Professionals are often the first people to provide support for families dealing with a hearing loss. They are limited in what they can provide emotionally for these families. It can be helpful to offer referrals to other families who have been through this experience. Most professionals have not walked the same walk as these parents. Parent to parent contact is a way to provide what the professionals cannot. Audiologists and parent-infant staff can work collaboratively to enlist veteran families who are willing to meet and/or talk with others. Some organizations, such as Hands and Voices, have a "guide by your side" program that provides an immediate link for families after they receive the diagnosis of hearing loss. Separate referrals for grandparents may also be helpful as they are dealing with their own set of issues. Professionals will need to display sensitivity when making these referrals, recognizing that some families will prefer to deal with their issues privately. In addition, it is helpful to ask families how they are most comfortable making the initial contact. Would they prefer for the family to contact them or would they prefer to initiate the contact? Often, it is easier for families to be contacted by the supporting family. Also, ask how they prefer to communicate. Would they prefer to be contacted by e-mail or by phone? Giving the families various options will make this referral process helpful and not more stressful.

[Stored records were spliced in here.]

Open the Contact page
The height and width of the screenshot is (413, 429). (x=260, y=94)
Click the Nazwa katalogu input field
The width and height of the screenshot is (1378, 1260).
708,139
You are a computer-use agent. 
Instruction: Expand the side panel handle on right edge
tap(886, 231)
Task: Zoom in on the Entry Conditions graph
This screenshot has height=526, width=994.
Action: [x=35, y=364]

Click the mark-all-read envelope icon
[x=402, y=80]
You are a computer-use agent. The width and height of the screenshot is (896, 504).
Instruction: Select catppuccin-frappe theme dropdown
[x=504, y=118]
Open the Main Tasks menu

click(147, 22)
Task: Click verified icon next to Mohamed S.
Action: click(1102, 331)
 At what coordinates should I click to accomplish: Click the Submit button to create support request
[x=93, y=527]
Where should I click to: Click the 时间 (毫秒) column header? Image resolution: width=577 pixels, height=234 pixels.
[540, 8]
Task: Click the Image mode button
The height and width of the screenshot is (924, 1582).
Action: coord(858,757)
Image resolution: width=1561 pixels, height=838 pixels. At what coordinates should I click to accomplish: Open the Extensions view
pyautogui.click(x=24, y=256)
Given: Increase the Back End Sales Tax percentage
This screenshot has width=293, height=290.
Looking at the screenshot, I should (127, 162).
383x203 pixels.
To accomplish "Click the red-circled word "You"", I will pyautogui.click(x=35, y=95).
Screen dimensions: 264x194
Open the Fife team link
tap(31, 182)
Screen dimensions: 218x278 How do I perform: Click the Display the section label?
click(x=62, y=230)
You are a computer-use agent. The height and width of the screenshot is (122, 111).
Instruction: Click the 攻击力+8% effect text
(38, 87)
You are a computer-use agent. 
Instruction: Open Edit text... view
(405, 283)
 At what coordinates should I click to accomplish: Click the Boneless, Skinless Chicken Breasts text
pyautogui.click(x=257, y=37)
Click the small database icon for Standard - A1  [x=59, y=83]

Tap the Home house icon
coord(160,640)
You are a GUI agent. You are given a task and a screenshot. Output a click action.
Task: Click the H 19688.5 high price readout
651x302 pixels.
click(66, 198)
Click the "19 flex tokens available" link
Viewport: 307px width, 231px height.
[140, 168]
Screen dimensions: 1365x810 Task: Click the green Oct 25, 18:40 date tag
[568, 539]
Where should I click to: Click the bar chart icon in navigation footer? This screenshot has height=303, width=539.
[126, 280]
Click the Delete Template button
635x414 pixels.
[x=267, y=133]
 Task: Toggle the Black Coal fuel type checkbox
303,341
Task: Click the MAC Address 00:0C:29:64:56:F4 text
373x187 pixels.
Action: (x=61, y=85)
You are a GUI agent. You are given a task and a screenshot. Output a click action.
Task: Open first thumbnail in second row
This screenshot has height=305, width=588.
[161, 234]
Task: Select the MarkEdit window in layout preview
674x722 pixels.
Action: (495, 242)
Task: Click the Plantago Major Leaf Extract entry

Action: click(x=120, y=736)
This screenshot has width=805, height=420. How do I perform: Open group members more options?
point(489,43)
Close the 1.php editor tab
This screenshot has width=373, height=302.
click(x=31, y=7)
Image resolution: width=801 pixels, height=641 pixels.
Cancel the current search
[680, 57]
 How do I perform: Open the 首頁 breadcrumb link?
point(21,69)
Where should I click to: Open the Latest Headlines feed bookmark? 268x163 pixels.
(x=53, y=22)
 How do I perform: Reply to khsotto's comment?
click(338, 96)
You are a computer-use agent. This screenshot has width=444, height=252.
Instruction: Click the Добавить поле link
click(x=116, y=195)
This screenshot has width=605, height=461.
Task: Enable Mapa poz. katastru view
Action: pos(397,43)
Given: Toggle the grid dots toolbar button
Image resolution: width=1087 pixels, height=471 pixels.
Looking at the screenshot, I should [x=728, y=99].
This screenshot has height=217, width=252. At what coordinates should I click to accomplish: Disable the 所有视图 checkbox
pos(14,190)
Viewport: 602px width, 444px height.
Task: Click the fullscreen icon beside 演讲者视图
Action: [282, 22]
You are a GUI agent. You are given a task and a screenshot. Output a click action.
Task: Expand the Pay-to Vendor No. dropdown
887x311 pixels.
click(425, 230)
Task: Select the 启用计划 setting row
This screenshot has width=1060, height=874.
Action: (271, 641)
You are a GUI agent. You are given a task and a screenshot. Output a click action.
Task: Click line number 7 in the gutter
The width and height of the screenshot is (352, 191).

Inherent in the professional/client relationship there seems to be an imbalance. That is to say that, the professional has the knowledge and the client is there to learn from the professional. In the case of hearing loss, there is much to be learned by hearing parents who are experiencing hearing loss for the first time. It is not uncommon for parents to say, "Just tell me what to do and I will do it." Or to ask the professional, "What would you do if this was your child?" These can be difficult questions and can put a professional on the spot.
It can be helpful to consider in advance a response to these questions. In general, it is not a good idea to be in the business of giving advice to others. What works for one family may not be helpful for another because of our individual circumstances and differences.
Building a climate of mutual respect and trust takes time. Families are likely to feel respected if they are listened to, and if they feel that the professional acknowledges the special expertise that the family has to offer. Professionals and families can learn from each other and in that way explore options that might be beneficial for the child. Families will feel that they can trust in the professional if their confidentiality is honored and if they are allowed to voice their opinions, questions and concerns without being judged.
Professionals can also be supportive by helping parents to understand that often there may not be a right or wrong choice. They can work together to use a "discovery approach" that will guide them in their decisions for their child. Professionals need to be available to guide parents through this process that will likely evolve over many years. It is helpful to counsel parents in a way that helps them to understand that decisions that are made now can be altered if necessary in the future. No decision is set in stone.